Una data, un orario e un preload che mettono alla prova la pazienza dei fan italiani

Se da un lato la visione del continente di Pywel, con le sue ambientazioni mozzafiato, infiamma l'attesa dei tre milioni di utenti che hanno già aggiunto il Titolo alla propria wishlist su Steam, dall’altro la logistica del lancio rischia di raffreddare gli entusiasmi, specialmente in Italia. Pearl Abyss ha infatti comunicato che lo sblocco delle copie digitali avverrà in contemporanea globale su tutte le piattaforme, da PlayStation Store a Steam, passando per Xbox Store e Windows Store. Una scelta, questa, volta a semplificare e unificare l'evento, ma che si scontra con i fusi orari: nel nostro paese, l'orario stabilito è fissato per le 23:00 di giovedì 19 marzo, un orario serale che di fatto posticipa la prima vera sessione di gioco al giorno successivo per molti lavoratori e studenti. La stessa dinamica si ripeterà per il preload, attivato quarantotto ore prima, dalle 23:00 del 17 marzo, per permettere il download dei circa 150 GB di dati, un quantitativo non indifferente che richiederà una connessione stabile e soprattutto tempo.

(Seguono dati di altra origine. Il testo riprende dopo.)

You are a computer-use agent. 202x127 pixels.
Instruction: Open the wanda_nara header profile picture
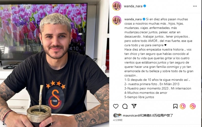pos(117,6)
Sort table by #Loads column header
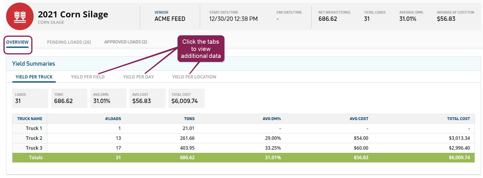This screenshot has height=178, width=483. pos(113,119)
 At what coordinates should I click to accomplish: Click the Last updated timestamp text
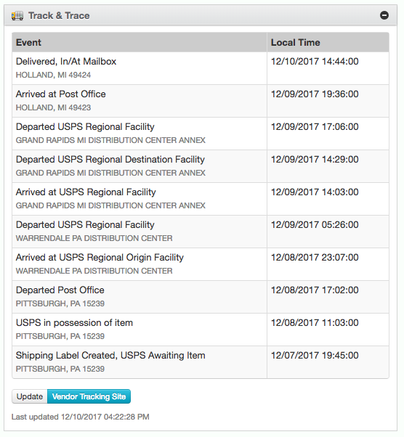pos(81,417)
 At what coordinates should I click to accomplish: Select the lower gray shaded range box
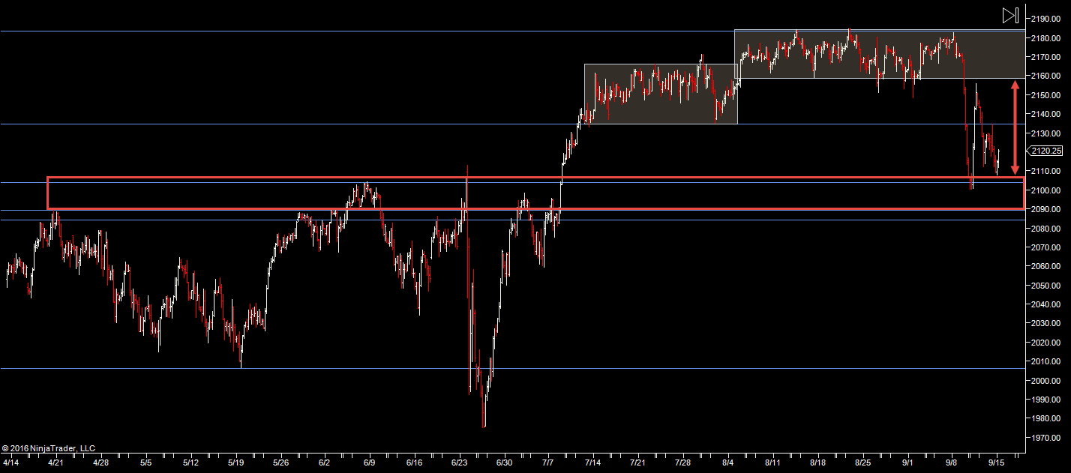click(660, 94)
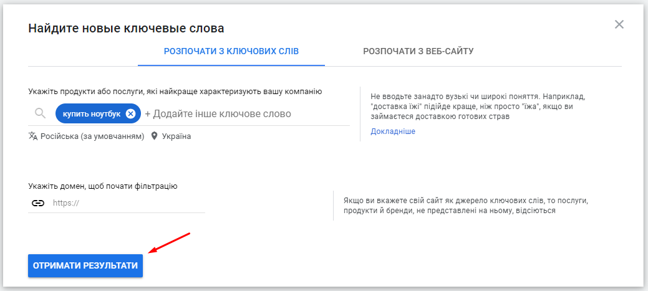648x291 pixels.
Task: Click into the https:// domain field
Action: point(125,203)
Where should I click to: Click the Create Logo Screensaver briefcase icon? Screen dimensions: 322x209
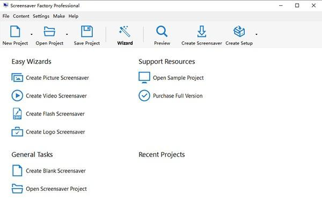(17, 132)
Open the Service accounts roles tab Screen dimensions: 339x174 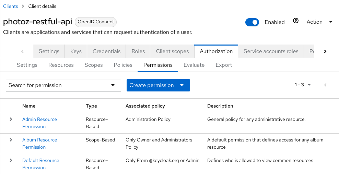[x=271, y=51]
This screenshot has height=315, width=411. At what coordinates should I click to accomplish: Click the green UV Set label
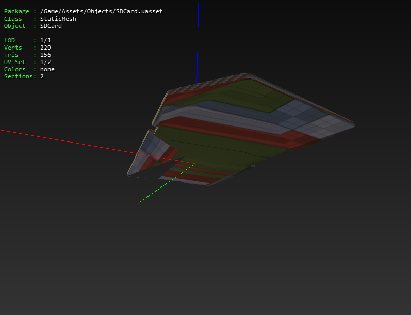click(14, 62)
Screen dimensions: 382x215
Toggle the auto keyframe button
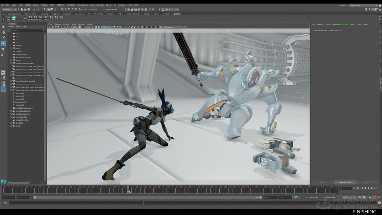click(296, 197)
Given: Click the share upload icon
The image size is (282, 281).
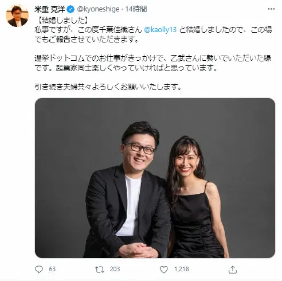Looking at the screenshot, I should point(233,270).
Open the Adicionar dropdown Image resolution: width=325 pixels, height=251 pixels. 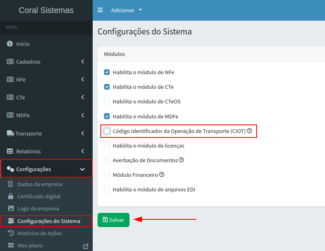(127, 10)
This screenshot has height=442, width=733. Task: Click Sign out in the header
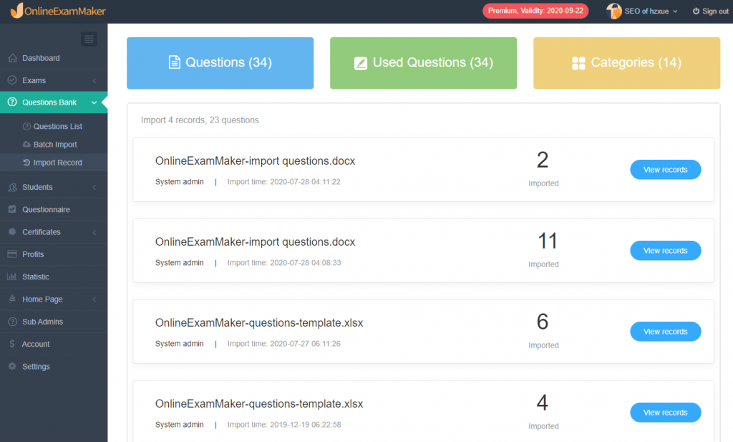(x=710, y=11)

L’inserimento silenzioso di Denuvo accende la polemica tra i giocatori PC

Tuttavia, a gettare un'ombra più consistente sull'imminente uscita è stata un’altra notizia, emersa quasi in sordina e destinata a far discutere la comunità dei giocatori PC. La pagina Steam del gioco, come segnalato dagli utenti di Reddit e successivamente confermato da SteamDB, è stata aggiornata in questi giorni con un'aggiunta che non è passata inosservata: la presenza di Denuvo Anti-tamper, un DRM di terze parti noto per la sua natura invasiva e per i controversi effetti sulle prestazioni dei titoli che lo adottano. La nota, ora visibile nella sezione dedicata, specifica l’integrazione di questo software di protezione, una mossa che Pearl Abyss non aveva inizialmente pubblicizzato e che è stata interpretata da molti come un tentativo di non influenzare le prenotazioni fino all'ultimo momento utile.

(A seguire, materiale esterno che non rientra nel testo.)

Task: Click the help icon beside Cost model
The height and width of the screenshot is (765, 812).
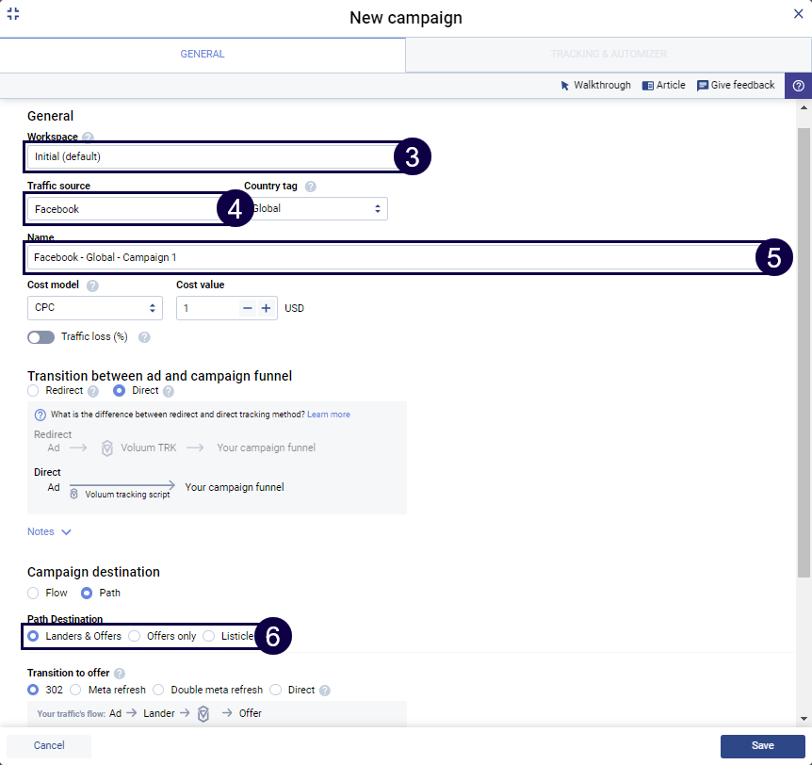Action: click(92, 285)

La reazione, sui forum e sui social, non si è fatta attendere, riaccendendo un dibattito annoso all'interno dell'ecosistema PC. Denuvo, progettato per contrastare la pirateria, ha infatti una lunga storia di critiche legate al suo impatto sul frame rate e sulla fluidità generale dei giochi, un aspetto particolarmente sensibile per un titolo tecnicamente ambizioso come Crimson Desert, che vanta requisiti di sistema già di per sé elevati. Il disagio espresso da una parte della community è tangibile, con discussioni che vedono giocatori pronti a disdire le prenotazioni, contrapposti a coloro che, invece, difendono la scelta dello studio sudcoreano o si dicono indifferenti alla sua presenza.

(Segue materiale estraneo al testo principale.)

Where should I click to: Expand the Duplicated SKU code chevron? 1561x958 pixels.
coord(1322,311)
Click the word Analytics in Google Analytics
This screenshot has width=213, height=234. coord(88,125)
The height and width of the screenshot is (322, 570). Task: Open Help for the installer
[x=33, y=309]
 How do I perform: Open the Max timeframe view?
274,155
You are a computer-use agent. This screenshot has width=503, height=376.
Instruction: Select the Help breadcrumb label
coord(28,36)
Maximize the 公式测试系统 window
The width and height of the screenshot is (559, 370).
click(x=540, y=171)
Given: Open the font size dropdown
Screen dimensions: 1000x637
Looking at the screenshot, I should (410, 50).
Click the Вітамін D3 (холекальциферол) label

Specifiche tecniche e performance sotto la lente d'ingrandimento

Il timore principale, alimentato da precedenti illustri come alcuni casi recenti in cui il DRM è stato rimosso proprio a seguito delle proteste, è che la protezione possa compromettere l'esperienza su configurazioni PC anche di alto livello. E questo è un dettaglio non da poco, considerando che per puntare al massimo della resa grafica, con risoluzione 4K a 60 fps, Pearl Abyss consiglia l'utilizzo di schede video di ultima generazione come le RTX 5070 Ti. Su console, invece, la situazione appare più definita e meno problematica, con modalità prestabilite che offriranno un bilanciamento tra qualità visiva e fluidità, sebbene su Xbox Series S si parli di una risoluzione ancorata a 720p. La sensazione, a pochi giorni dal rilascio, è che l'entusiasmo per uno dei giochi di ruolo più attesi dell'anno si sia trasformato in un'attesa carica di interrogativi, con i riflettori puntati non solo sulle epiche battaglie mostrate nel trailer, ma anche sulla reale tenuta del gioco una volta finito nelle mani dei giocatori di tutto il mondo.